"The power of Conley's story resides not only in the vividly depicted grotesqueries of the therapy system, but in his lyrical writing about sexuality and love." --Los Angeles Times"This brave and bracing memoir is an urgent reminder that America remains a place where queer people have to fight for their lives... Boy Erased is a necessary, beautiful book." --Garth Greenwell, author of What Belongs to You
A beautiful, raw and compassionate memoir about identity, love and understanding.
The son of a Baptist pastor and deeply embedded in church life in small town Arkansas, as a young man Garrard Conley was terrified and conflicted about his sexuality.
When Garrard was a nineteen-year-old college student, he was outed to his parents, and was forced to make a life-changing decision: either agree to attend a church-supported conversion therapy program that promised to "cure" him of homosexuality; or risk losing family, friends, and the God he had prayed to every day of his life.
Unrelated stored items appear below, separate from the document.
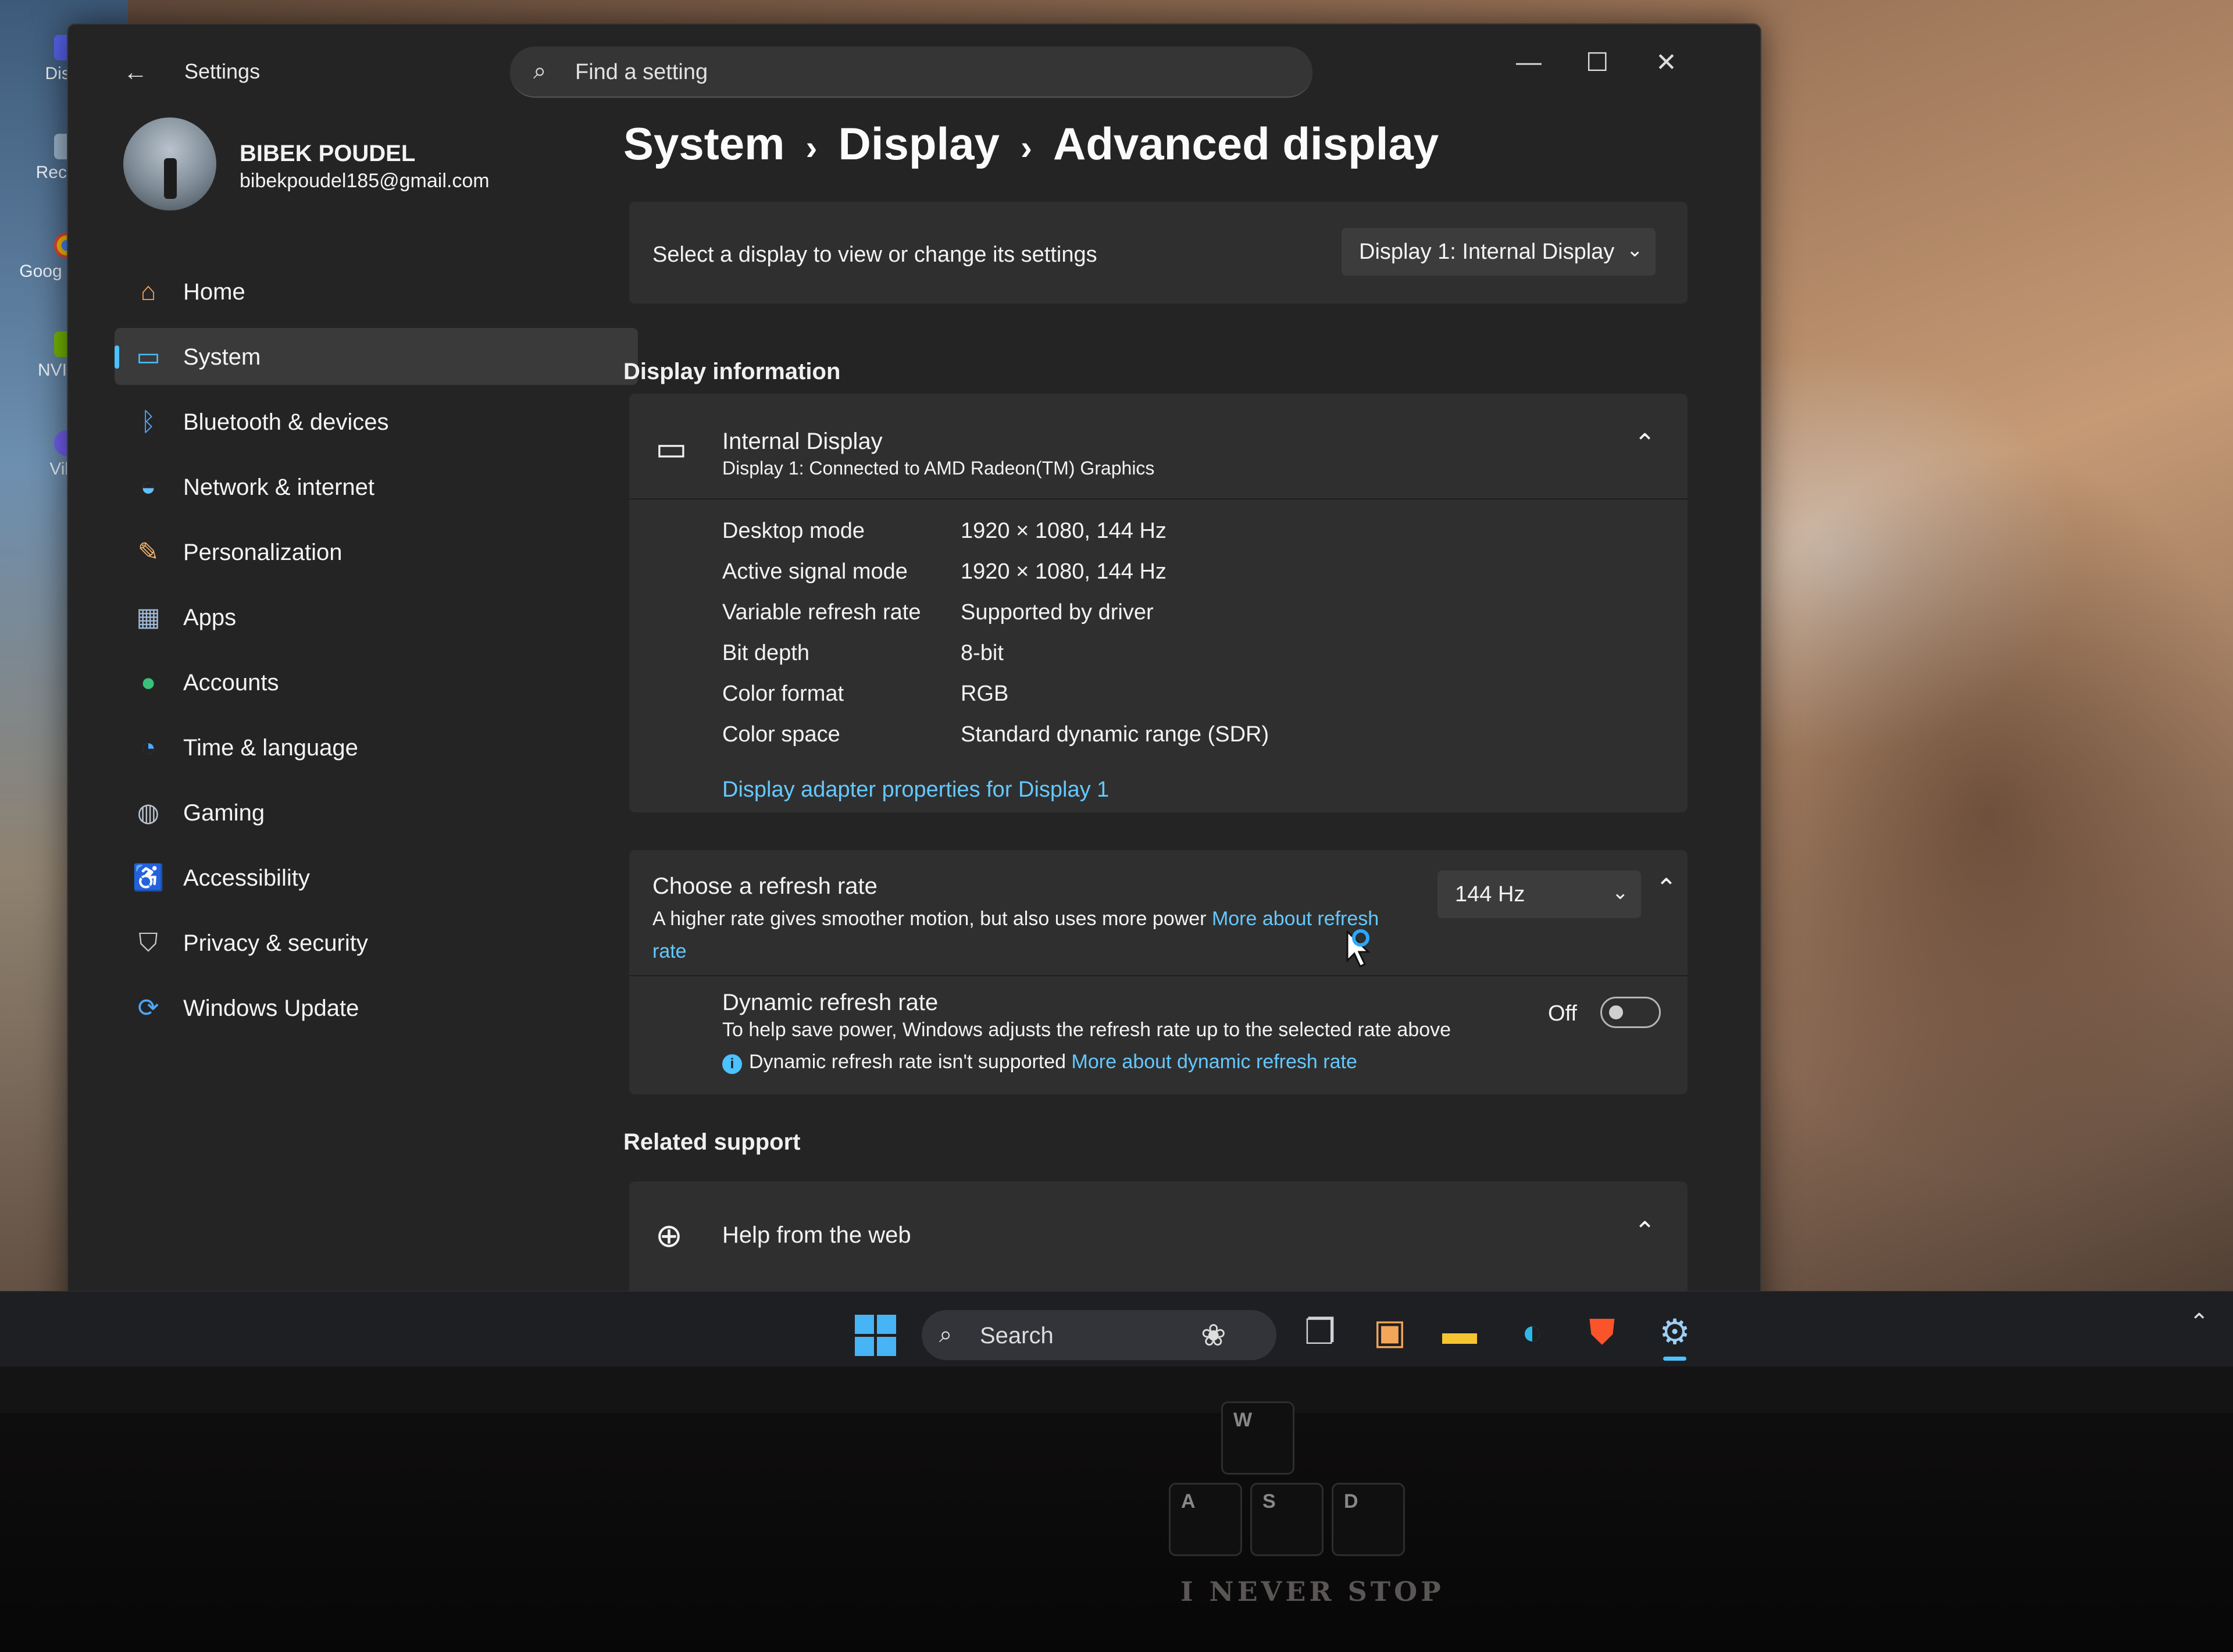 The height and width of the screenshot is (1652, 2233). What do you see at coordinates (946, 1334) in the screenshot?
I see `search-icon: ⌕` at bounding box center [946, 1334].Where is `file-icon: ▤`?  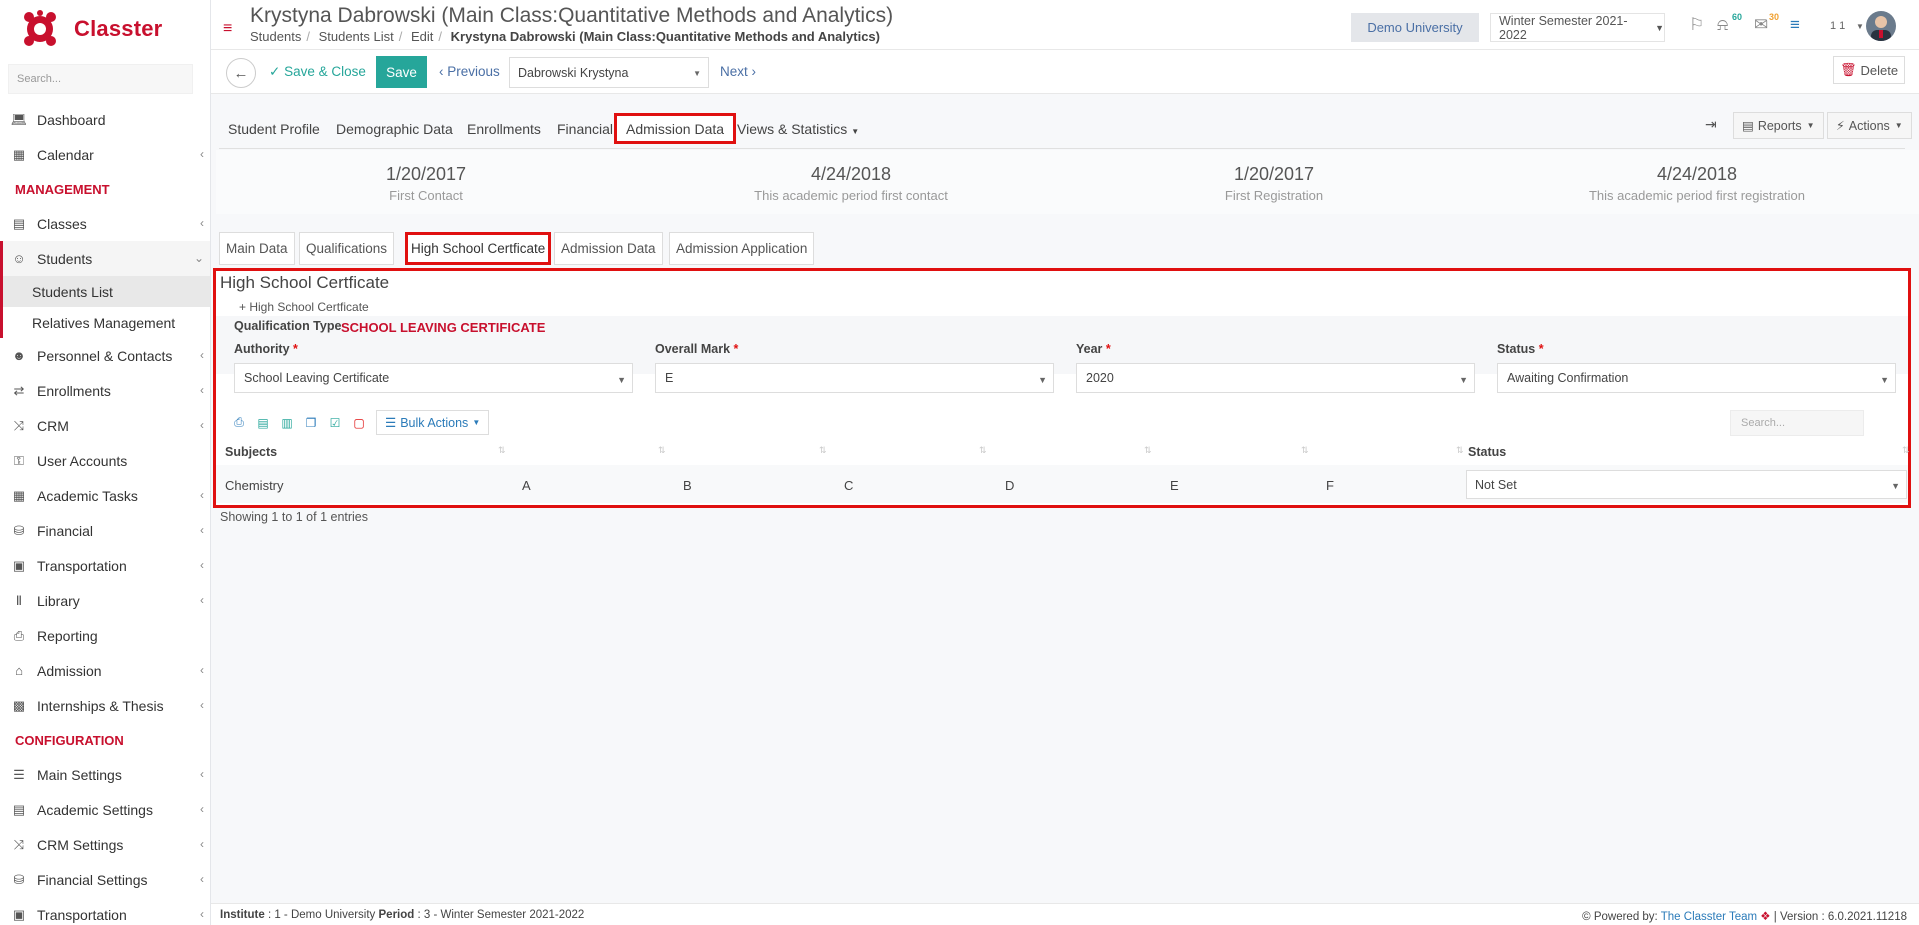 file-icon: ▤ is located at coordinates (1748, 126). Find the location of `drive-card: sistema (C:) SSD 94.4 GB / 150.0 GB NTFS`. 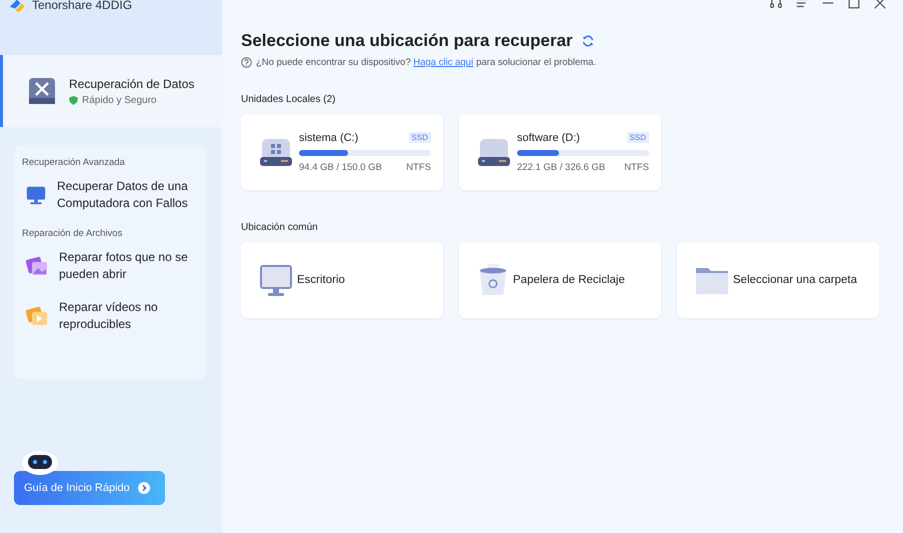

drive-card: sistema (C:) SSD 94.4 GB / 150.0 GB NTFS is located at coordinates (342, 152).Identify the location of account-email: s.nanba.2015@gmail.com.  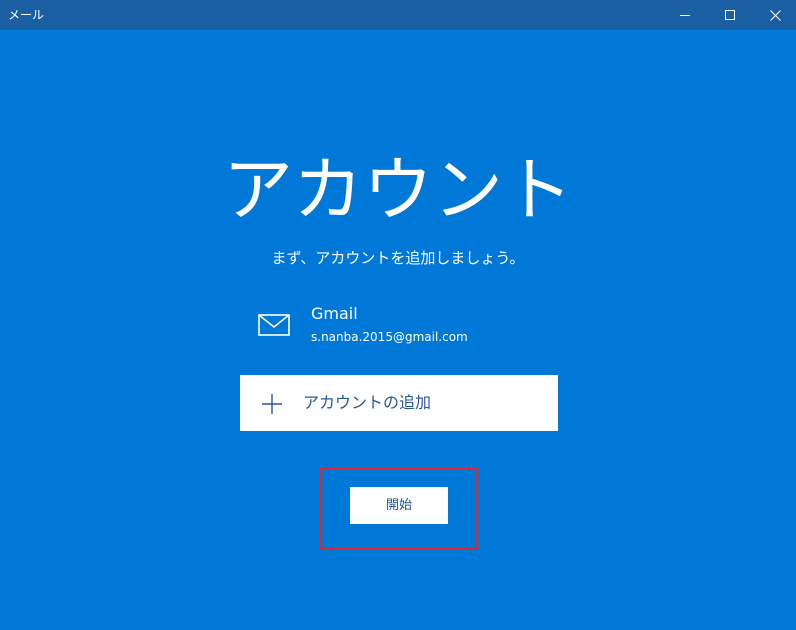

Through an institutionalized Twelve-Step Program heavy on Bible study, he was supposed to emerge heterosexual, ex-gay, cleansed of impure urges and stronger in his faith in God for his brush with sin. Instead, even when faced with a harrowing and brutal journey, Garrard found the strength and understanding to break out in search of his true self and forgiveness.
By confronting his buried past and the burden of a life lived in shadow, Garrard traces the complex relationships among family, faith, and community. At times heart-breaking, at times triumphant, this memoir is a testament to love that survives despite all odds.
A movie is in the works starring Nicole Kidman, Russell Crowe, and Lucas Hedges, directed by Joel Edgerton and produced by Anonymous Content and Focus Features.